* **QUOTED PASSAGE**:
John C. Grafflin Co. v. Woodside

87 Md. 146 | Md. | 1898

Bryan, J.,

delivered the opinion of the Court.

Frederick L. Grafflin executed a deed of trust to James S. Woodside in December, eighteen hundred and ninety-four, for the benefit of his creditors. It is alleged that at the time of the execution of the deed of trust, the said Frederick was entitled to a certificate for three hundred and sixty-two and a-half shares of stock in the John C. Grafflin Company, a corporation; and that the said certificate is now in the possession of his wife, who refuses to surrender it; and that the corporation refuses to issue a new certificate to the assignee. A bill in equity was filed by Woodside alleging these facts, and praying that the old certificate might be surrendered and cancelled, and a new certificate issued to him by the corporation. The answer of the corporation alleges that before the execution of the deed of trust Frederick L. Grafflin was indebted and is still indebted to the corporation; and that Article ten (10) of the by-laws of the said John C. Grafflin Company adopted at the time of the organization of said company in the month of September, in the year 1889, is as follows: “Transfers of stock shall only be made by the stockholders in person or by duly constituted attorney on the transfer-book at the company’s office upon surrender of the certificate for stock to be transferred; and no stockholder owing the company a matured debt shall transfer his or her stock, or receive any dividend thereupon, until such debt be paid, except by consent of the board of directors.” The answer of Frederick Grafflin and wife claims the stock as the wife’s property. After replication and testimony the cause was heard and a' *148decree was passed for the surrender of the old certificate, and the issue of a new one to Woodside and assignee. Appeal was prayed by the defendants.

* **SET TASK**: According to the court opinion, how many shares of stock in the John C. Grafflin Company was Frederick L. Grafflin allegedly entitled to a certificate for? Answer using only the court opinion.

* **INFORMATION GIVEN**:

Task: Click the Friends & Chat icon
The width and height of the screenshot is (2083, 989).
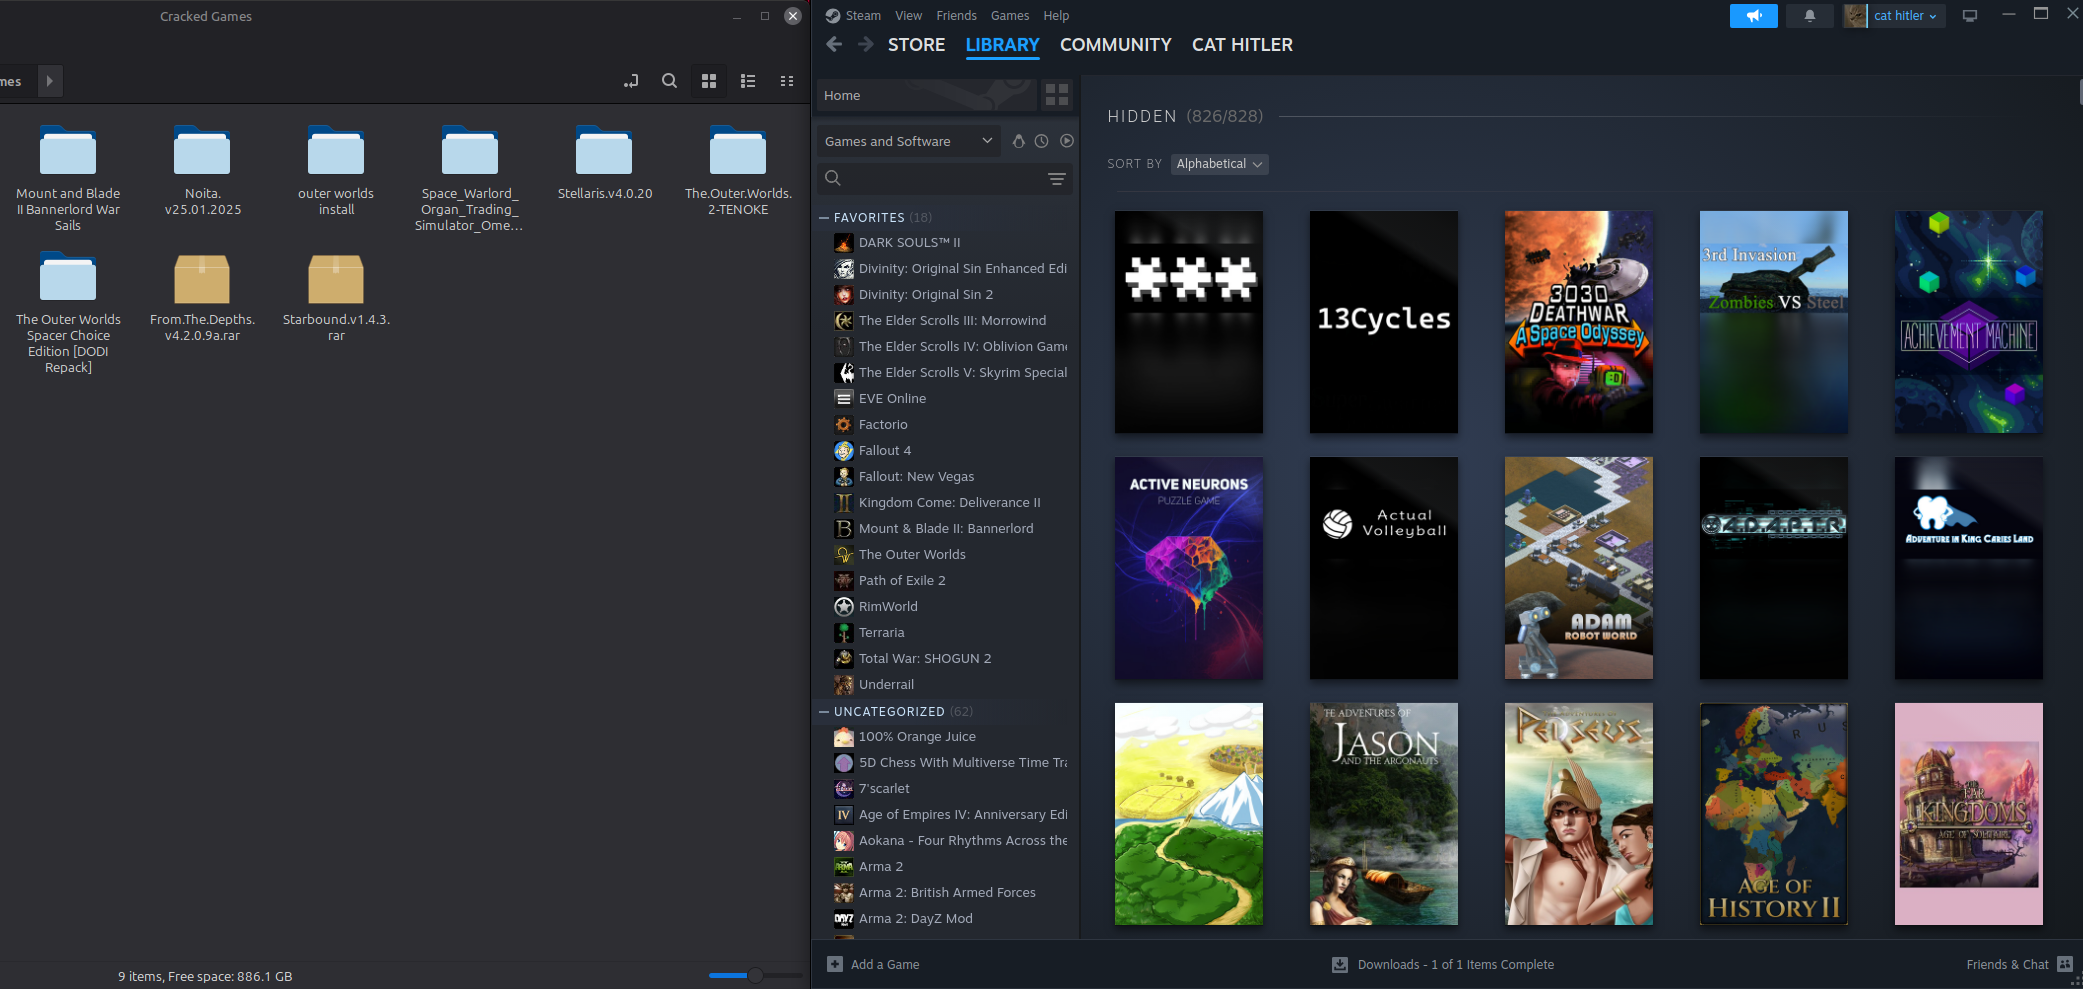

* * *

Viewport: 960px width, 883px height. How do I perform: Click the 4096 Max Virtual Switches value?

* **FINAL ANSWER**: Three hundred and sixty-two and a half shares.